From the line containing "559x296 pixels. How" down to the line containing "Task: Click the magnifier browse action icon" in the records below, reproduce every line exactly, ends included, and omit all others.

Given data: Begin

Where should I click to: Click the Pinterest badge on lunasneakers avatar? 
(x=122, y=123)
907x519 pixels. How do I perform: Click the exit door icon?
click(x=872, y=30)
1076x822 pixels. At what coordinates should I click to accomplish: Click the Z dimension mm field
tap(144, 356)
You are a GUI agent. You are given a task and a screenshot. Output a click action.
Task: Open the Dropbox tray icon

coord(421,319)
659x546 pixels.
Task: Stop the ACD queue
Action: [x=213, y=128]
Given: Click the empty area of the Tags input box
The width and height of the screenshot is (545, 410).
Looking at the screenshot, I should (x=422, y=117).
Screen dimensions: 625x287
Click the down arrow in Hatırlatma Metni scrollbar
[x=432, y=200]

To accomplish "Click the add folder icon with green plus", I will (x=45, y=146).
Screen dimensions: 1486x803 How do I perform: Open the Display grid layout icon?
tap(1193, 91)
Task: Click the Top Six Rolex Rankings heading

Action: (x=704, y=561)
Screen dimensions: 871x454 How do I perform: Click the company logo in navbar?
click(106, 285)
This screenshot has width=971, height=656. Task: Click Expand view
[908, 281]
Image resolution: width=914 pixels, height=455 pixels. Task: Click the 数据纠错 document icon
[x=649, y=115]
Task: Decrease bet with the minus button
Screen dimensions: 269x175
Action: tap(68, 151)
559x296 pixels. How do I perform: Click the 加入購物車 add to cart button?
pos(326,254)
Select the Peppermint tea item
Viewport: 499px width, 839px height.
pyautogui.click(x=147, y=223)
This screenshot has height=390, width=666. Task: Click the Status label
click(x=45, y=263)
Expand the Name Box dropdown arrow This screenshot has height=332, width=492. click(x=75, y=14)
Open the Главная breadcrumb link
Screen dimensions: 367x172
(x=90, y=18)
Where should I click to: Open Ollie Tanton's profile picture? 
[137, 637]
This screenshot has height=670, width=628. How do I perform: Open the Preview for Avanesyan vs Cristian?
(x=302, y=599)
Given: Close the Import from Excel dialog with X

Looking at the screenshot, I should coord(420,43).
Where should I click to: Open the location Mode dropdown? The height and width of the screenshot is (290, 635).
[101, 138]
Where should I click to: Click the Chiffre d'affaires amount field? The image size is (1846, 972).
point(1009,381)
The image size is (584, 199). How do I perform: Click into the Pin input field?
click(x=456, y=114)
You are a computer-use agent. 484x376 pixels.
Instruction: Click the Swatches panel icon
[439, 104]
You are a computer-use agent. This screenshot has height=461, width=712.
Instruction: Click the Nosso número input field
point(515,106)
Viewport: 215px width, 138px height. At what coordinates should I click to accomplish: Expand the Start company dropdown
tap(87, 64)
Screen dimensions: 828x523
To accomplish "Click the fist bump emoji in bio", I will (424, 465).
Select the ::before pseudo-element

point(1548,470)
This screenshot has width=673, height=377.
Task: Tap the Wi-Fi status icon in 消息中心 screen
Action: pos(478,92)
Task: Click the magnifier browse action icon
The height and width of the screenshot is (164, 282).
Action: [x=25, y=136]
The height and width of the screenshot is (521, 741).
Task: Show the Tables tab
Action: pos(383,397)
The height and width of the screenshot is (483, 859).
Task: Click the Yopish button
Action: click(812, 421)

Given data: End

# [Output]
559x296 pixels. How do I perform: Click the 加入購物車 add to cart button?
pos(326,254)
Select the Peppermint tea item
Viewport: 499px width, 839px height.
pyautogui.click(x=147, y=223)
This screenshot has height=390, width=666. Task: Click the Status label
click(x=45, y=263)
Expand the Name Box dropdown arrow This screenshot has height=332, width=492. click(x=75, y=14)
Open the Главная breadcrumb link
Screen dimensions: 367x172
(x=90, y=18)
Where should I click to: Open Ollie Tanton's profile picture? 
[137, 637]
This screenshot has height=670, width=628. How do I perform: Open the Preview for Avanesyan vs Cristian?
(x=302, y=599)
Given: Close the Import from Excel dialog with X

Looking at the screenshot, I should coord(420,43).
Where should I click to: Open the location Mode dropdown? The height and width of the screenshot is (290, 635).
[101, 138]
Where should I click to: Click the Chiffre d'affaires amount field? The image size is (1846, 972).
point(1009,381)
The image size is (584, 199). How do I perform: Click into the Pin input field?
click(x=456, y=114)
You are a computer-use agent. 484x376 pixels.
Instruction: Click the Swatches panel icon
[439, 104]
You are a computer-use agent. This screenshot has height=461, width=712.
Instruction: Click the Nosso número input field
point(515,106)
Viewport: 215px width, 138px height. At what coordinates should I click to accomplish: Expand the Start company dropdown
tap(87, 64)
Screen dimensions: 828x523
To accomplish "Click the fist bump emoji in bio", I will (424, 465).
Select the ::before pseudo-element

point(1548,470)
This screenshot has width=673, height=377.
Task: Tap the Wi-Fi status icon in 消息中心 screen
Action: pos(478,92)
Task: Click the magnifier browse action icon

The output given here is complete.